Rupture conventionnelle :
l'indemnisation raccourcie dès septembre 2026
C'est le changement le plus lourd de l'année : les ruptures conventionnelles conclues à partir du 1er septembre 2026 ouvriront des droits au chômage plus courts — jusqu'à 6,5 mois de moins pour les seniors. Textes, chiffres exacts, qui est concerné et les questions de calendrier à se poser avant de signer.
Les nouvelles durées, noir sur blanc
Pour les ruptures conventionnelles conclues à compter du 1er septembre 2026, la durée maximale d'indemnisation chômage est réduite. Le montant de l'allocation, lui, ne change pas.
| Âge à la fin du contrat | Durée actuelle (droit commun, conservée pour les autres ruptures) | Après rupture conventionnelle conclue dès le 01/09/2026 (métropole) | Écart |
|---|---|---|---|
| Moins de 55 ans | 18 mois (548 j) | 15 mois | − 3 mois |
| 55 – 56 ans | 22,5 mois (685 j) | 20,5 mois | − 2 mois |
| 57 ans et + | 27 mois (822 j) | 20,5 mois | − 6,5 mois |
Outre-mer (hors Mayotte) : 20 mois au lieu de 24 avant 55 ans ; 30 mois pour les 55 ans et plus.
Un texte applicable, pas une rumeur
La mesure repose sur un enchaînement juridique complet : accord des partenaires sociaux du 25 février 2026, base légale donnée par la loi n° 2026-470 du 11 juin 2026, avenant n° 2 du 10 avril 2026 à la convention d'assurance chômage du 15 novembre 2024, agréé par arrêté du 19 juin 2026. L'objectif affiché : freiner l'usage de la rupture conventionnelle comme porte d'entrée « confortable » vers le chômage, son coût ayant fortement augmenté ces dernières années.
Ce qui ne change PAS
- Le droit au chômage lui-même : la rupture conventionnelle reste une privation involontaire d'emploi ouvrant droit à l'ARE — contrairement à la démission ;
- Le montant de l'allocation : mêmes formules de calcul (40,4 % du SJR + 13,18 € ou 57 % du SJR), mêmes planchers et plafonds ;
- Le calendrier du premier versement : 7 jours de délai d'attente, différé congés payés (plafonné à 30 jours) et différé spécifique sur l'indemnité supra-légale (÷ 111,8 en 2026, plafonné à 150 jours) — détaillés sur notre page rupture conventionnelle et différé ;
- L'indemnité de rupture : au minimum l'indemnité légale de licenciement, régime social et fiscal inchangé ;
- Les autres fins de contrat : licenciement, fin de CDD, fin de mission conservent les durées pleines (18 / 22,5 / 27 mois).
Signer avant le 1er septembre : bonne ou mauvaise idée ?
Si votre projet de départ est déjà mûr et qu'une période de chômage est probable, conclure avant l'échéance préserve 3 mois de droits (6,5 mois à partir de 57 ans) — à environ 40 € nets par jour pour un salaire moyen, l'enjeu se chiffre en milliers d'euros.
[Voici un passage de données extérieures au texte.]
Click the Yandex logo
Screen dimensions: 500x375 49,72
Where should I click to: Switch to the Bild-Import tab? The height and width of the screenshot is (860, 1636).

Mais attention au rétroplanning : entretien(s), signature, 15 jours calendaires de rétractation, puis 15 jours ouvrables d'instruction de l'homologation par la DDETS. Un dossier entamé mi-août n'aboutira pas avant le 1er septembre.
Et ne signez jamais pour la seule optimisation du chômage : le montant négocié (chiffrez-le avec le calculateur d'indemnité), le différé qu'il génère et la solidité de votre projet pèsent plus lourd que 3 mois de droits que vous n'utiliserez peut-être jamais.